Grid.ID - Telah terjadi gempa 7,7 magnitudo di Flores, NTT (Nusa Tenggara Timur) pada Sabtu (15/8/2026). Salah satu warga Bajawa ceritakan pengalaman mencekam saat peristiwa terjadi.
Gempa bumi mengguncang Pulau Flores, NTT. Akibat insiden ini, data sementara mencatat sebanyak lima orang dilaporkan tewas.
Gubernur NTT Melki Laka Lena mengatakan, berdasarkan laporan sementara, dua korban tewas berasal dari Kabupaten Sikka. Sementara tiga lainnya dari Kabupaten Manggarai.
"Informasi yang saya terima korban yang meninggal lima orang, dua orang dari Kabupaten Sikka dan tiga orang dari Kabupaten Manggarai," ujar Melki, dikutip dari Kompas.com.
Saat ini pemerintah masih memastikan penyebab kematian dari kelima korban. Namun korban diduga meninggal dunia akibat tertimpa reruntuhan bangunan saat gempa melanda.
"Kami akan pastikan lagi penyebabnya tapi mungkin terkait dengan reruntuhan bangunan karena ini kejadian di pagi hari pukul 5.58 WITA dan itu banyak masyarakat yang masih tertidur," jelasnya.
Saat ini, pendataan korban dan dampak gempa masih dilakukan di sejumlah wilayah Flores. Melki juga berencana meninjau langsung lokasi terdampak untuk memastikan kondisi terkini.

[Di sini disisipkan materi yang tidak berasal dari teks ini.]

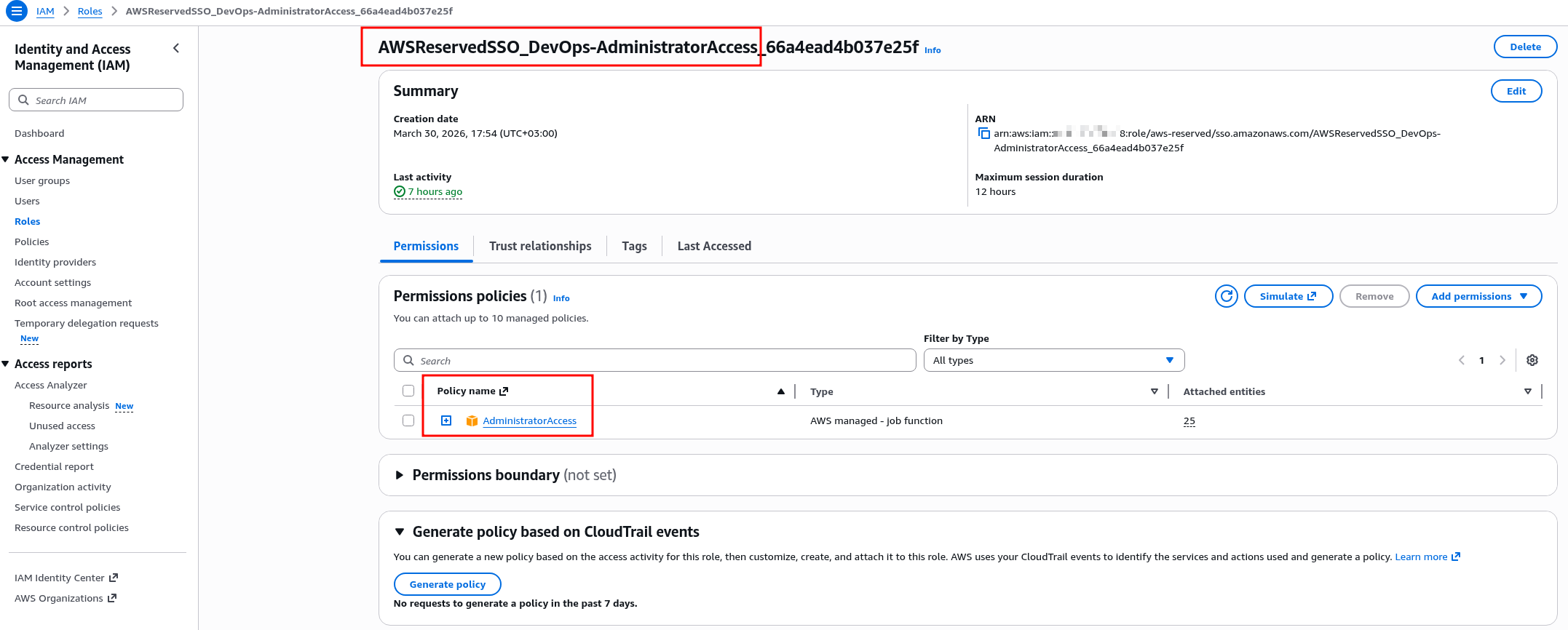Expand the AdministratorAccess policy plus icon
The height and width of the screenshot is (630, 1568).
point(446,420)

"Tapi kami akan terus mengupdate lagi di lokasi dan sebentar saya akan ke lokasi untuk memastikan kondisi bencana," tambahnya.
Kesaksian Warga
Seorang warga Bajawa, Kabupaten Ngada, Wilibrodus mengaku panik saat merasakan guncangan gempa. Ia bahkan menilai gempa itu menjadi yang paling dahsyat yang pernah dialaminya.
"Ini gempa paling dahsyat yang saya rasakan selama ini. Guncangannya juga sangat lama," ujar Wilibrodus, dikutip dari Tribunnews.

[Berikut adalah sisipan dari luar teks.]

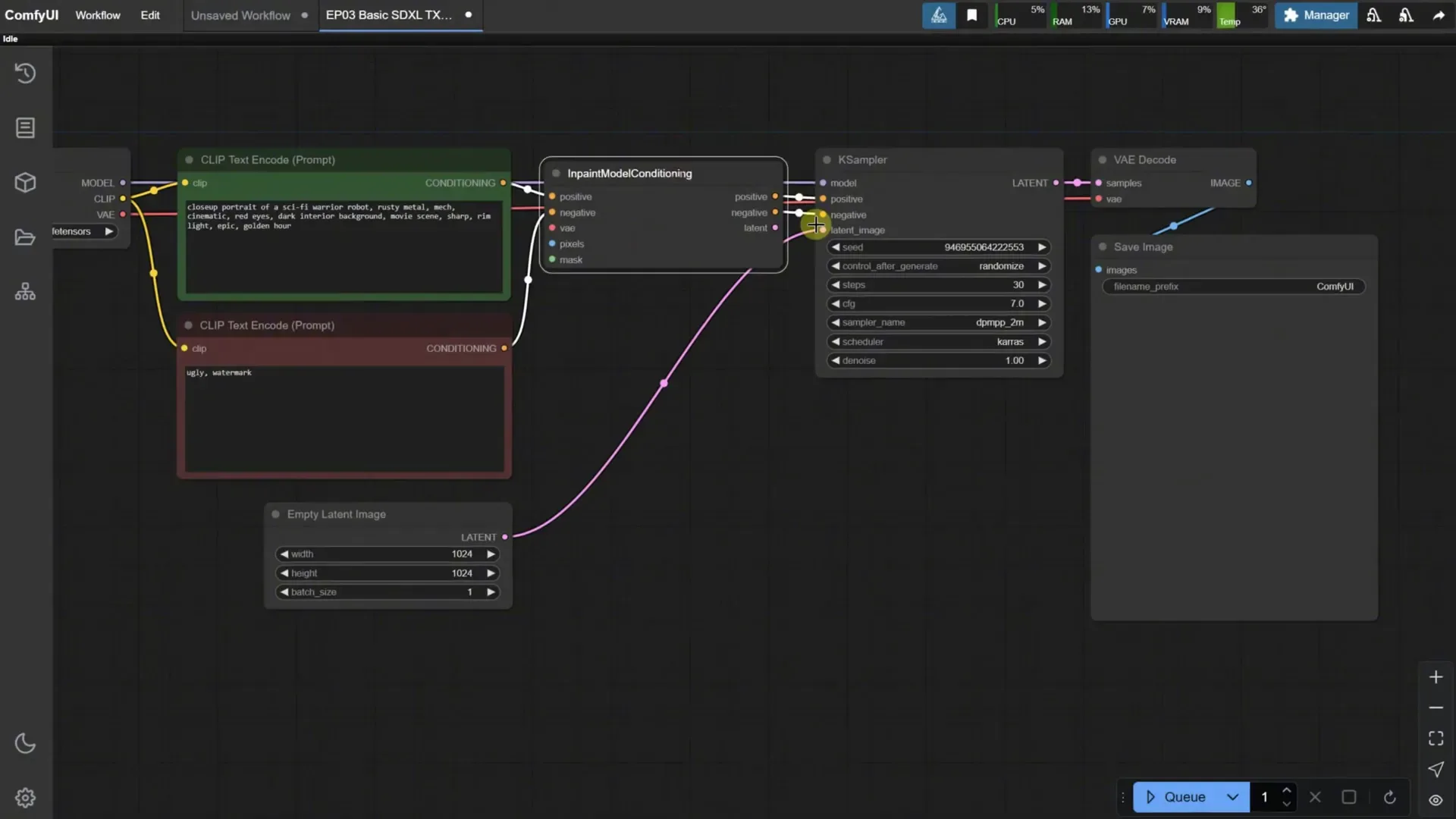Click the share arrow icon at top right
Image resolution: width=1456 pixels, height=819 pixels.
(x=1438, y=14)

Gempa 7,7 magnitudo di Flores, NTT juga dirasakan oleh warga Mbay, Kabupaten Nagekeo, Yolen. Selain warga Bajawa, Yolen juga menceritakan pengalaman mencekam saat peristiwa terjadi. Menurutnya, saat ini banyak bangunan yang terdampak.
"Untuk sementara, banyak bangunan yang mengalami kerusakan, termasuk hotel," ujar Yolen.